Kini Adi tak dapat menahan tawa gelinya. Walau tanpa alasan yang jelas, Adi merasa seorang Ryn tidak mungkin ada hubungannya dengan rangkaian teror yang dihadapinya, termasuk yang berkaitan dengan perubahan perangai Zizi.
Zizi yang telah berhenti menangis, mencubit lengan Adi dengan gemas.
“Malah ketawa sih! Di mananya yang lucu, coba!” gerutu Zizi, lagi-lagi membuat Adi terusik, senyumpun terkembang di bibirnya.
Tangan Adi terulur. Diacak-acaknya rambut Zizi, bagai baru menemukan Zizi-nya yang sesungguhnya. Zizi-nya yang manja, seringkali polos dan penuh perhatian itu. Menatap wajah bulat telur Zizi, sekejap saja manjur membuat Adi terlupa permasalahan datanya yang hilang.
“Di! Apa sih! Kan, jadi berantakan,” keluh Zizi manja. Adipun gemas melihat paras Zizi yang tampak kian manis itu kala merengek macam itu.
Adi menjawil dagu Zizi dan berkata, “Sini, sini, aku rapiin deh! Lagian, kamu lucu deh. Pakai istilah cinta nggak berbalas. Belum tentu Ryn ada perasaan macam itu. Anyway, Ryn itu temanmu sendiri, kali! Bukannya kamu begitu excited sewaktu ketemu lagi sama dia? Nggak usah mikir macam-macam, deh. Kamu kan, miss logic, hm?” disisirnya rambut Zizi dengan jemarinya.
Bibir Zizi mengerucut.
“Ih, tambah kusut, Di! Terus kamu kok, mulai ikutan gaya Ryn? Sinis! Ngatain aku miss logic!” Zizi bersungut-sungut dan menyingkirkan tangan Adi dari kepalanya.
Adi mesem.
Digerakkannya tangannya mengelus pundak Zizi lalu menyahut, “Jangan terlalu sensitive dong! Berpikir itu memang harus pakai logika. Yuk, kamu juga harus segera balik ke kantor, kan?”
'Sama-sama bicara tentang logika. Tapi kenapa, kalau Adi yang mengucapkannya, aku merasa lebih baik?’ pikir Zizi.

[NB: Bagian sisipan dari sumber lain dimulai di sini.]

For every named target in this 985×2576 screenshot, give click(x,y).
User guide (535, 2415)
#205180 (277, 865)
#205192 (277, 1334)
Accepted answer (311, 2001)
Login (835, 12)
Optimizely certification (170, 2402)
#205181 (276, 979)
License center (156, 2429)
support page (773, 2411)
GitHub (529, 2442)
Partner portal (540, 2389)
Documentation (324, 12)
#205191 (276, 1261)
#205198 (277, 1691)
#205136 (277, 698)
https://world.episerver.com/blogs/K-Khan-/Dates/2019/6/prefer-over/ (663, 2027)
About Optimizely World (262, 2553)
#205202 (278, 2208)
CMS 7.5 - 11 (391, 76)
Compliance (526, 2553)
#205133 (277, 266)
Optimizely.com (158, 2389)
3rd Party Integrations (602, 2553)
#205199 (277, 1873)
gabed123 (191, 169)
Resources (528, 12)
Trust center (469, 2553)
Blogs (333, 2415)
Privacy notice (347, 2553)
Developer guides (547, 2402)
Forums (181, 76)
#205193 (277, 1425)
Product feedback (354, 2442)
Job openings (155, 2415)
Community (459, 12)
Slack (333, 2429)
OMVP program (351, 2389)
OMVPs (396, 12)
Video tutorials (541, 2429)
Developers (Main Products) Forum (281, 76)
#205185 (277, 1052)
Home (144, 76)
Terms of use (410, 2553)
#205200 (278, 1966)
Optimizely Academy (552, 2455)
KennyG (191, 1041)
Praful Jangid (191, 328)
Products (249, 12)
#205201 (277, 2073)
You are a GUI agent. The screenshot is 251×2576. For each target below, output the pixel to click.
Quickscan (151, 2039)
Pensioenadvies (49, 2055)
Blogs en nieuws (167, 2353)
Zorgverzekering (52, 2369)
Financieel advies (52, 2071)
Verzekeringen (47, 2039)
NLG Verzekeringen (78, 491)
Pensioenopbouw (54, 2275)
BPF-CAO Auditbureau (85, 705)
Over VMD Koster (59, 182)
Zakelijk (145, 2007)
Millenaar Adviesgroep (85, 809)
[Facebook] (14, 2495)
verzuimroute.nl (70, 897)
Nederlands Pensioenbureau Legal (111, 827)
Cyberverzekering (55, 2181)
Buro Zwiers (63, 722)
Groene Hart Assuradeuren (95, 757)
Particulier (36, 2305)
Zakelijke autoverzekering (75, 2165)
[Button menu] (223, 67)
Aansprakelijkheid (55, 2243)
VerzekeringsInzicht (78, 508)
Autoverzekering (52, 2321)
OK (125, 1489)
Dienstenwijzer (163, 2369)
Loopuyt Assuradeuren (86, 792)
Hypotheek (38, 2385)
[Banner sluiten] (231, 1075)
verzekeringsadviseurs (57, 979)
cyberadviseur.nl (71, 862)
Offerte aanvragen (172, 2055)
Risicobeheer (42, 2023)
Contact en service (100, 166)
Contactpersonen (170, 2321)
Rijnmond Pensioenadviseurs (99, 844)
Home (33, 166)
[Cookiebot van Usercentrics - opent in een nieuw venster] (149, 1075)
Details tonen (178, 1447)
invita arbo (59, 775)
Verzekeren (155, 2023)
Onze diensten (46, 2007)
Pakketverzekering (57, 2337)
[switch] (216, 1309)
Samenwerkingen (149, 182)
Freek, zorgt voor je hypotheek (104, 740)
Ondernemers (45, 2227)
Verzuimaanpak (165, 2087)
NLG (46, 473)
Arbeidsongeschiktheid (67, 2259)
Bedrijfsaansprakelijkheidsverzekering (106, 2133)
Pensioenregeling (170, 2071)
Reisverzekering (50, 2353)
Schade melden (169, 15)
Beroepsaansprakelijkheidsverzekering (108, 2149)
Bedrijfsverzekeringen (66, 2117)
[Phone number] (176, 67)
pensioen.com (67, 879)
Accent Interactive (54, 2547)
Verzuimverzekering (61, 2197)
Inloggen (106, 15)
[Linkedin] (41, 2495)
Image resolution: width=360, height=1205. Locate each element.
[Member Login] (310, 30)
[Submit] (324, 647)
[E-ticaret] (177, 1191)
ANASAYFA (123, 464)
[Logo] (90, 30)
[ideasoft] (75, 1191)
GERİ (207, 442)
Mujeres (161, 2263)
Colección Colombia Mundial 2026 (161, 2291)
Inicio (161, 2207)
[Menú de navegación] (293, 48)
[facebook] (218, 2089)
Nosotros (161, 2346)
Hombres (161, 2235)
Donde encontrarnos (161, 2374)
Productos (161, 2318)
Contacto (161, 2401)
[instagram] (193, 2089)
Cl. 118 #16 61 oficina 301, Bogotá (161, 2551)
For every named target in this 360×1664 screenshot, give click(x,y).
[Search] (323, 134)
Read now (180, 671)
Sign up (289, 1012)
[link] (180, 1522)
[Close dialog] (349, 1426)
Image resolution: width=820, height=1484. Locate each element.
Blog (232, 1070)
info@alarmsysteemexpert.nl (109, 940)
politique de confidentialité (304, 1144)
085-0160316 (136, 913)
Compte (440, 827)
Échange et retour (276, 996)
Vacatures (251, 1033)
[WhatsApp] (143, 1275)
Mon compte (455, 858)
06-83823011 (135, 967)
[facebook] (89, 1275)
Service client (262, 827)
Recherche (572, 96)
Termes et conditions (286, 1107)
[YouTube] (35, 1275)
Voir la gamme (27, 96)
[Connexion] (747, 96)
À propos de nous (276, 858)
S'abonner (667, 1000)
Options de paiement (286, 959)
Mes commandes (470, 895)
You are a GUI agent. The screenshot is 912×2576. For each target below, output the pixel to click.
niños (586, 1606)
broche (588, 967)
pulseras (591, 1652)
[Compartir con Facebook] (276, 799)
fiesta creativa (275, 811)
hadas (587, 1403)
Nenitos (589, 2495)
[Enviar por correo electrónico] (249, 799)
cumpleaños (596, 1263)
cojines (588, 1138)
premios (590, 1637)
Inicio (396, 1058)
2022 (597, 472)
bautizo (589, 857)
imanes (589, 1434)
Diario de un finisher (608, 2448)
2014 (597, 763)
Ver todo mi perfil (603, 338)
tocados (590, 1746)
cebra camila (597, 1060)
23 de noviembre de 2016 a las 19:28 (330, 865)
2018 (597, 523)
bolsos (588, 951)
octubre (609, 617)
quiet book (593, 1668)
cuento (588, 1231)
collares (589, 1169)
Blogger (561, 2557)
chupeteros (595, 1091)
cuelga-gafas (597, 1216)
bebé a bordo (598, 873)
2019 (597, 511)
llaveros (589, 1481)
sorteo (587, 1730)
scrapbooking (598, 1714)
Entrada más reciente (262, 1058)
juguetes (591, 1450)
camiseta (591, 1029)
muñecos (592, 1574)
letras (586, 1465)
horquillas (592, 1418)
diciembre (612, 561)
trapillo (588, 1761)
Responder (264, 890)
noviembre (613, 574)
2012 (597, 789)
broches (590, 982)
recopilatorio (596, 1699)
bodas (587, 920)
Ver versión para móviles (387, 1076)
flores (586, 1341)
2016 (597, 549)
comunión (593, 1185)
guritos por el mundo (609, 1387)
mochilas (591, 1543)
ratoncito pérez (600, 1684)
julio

“Aku sudah izin beberapa jam hari ini. Supervisorku kasih ijin, karena semua pekerjaanku sudah kubereskan. Nah, sekarang giliranmu. Kamu cerita, lagi ada masalah apa? Kelihatan suntuk banget, soalnya. Bukan yang ada hubungannya sama ceritaku tadi, kan?” sahut Zizi.
Pandangan Adi menerawang. Diam-diam, dia mengeluh dalam hati.
“Zi, belakangan ini lagi banyak kejadian buruk menimpaku. Tapi masih bisa kutangani, kok. Cuma, aku harus lebih hati-hati lagi. Itu saja,” Adi berusaha mengelak dari tatapan menyelidik Zizi.
“Contohnya?” kejar Zizi, membuat Adi menelan ludah yang terasa pahit.
Ia tak dapat mengelak lebih jauh untuk berterus terang. Karenanya, digenggamnya tangan Zizi dengan kedua telapak tangannya, menatap mata Zizi secara intens.
“Zi, seperti katamu tadi, mungkin susah dipercaya. Tapi aku mohon, kamu jangan takut, ya? Rasanya, aku sedang diganggu sesuatu yang nggak kasat mata,” prolog Adi yang seperti ini saja sudah sanggup membuat hati Zizi kebat-kebit.
‘Jadi benar? Benar, yang ... ‘seperti itu’ ada?’ pikir Zizi lelah.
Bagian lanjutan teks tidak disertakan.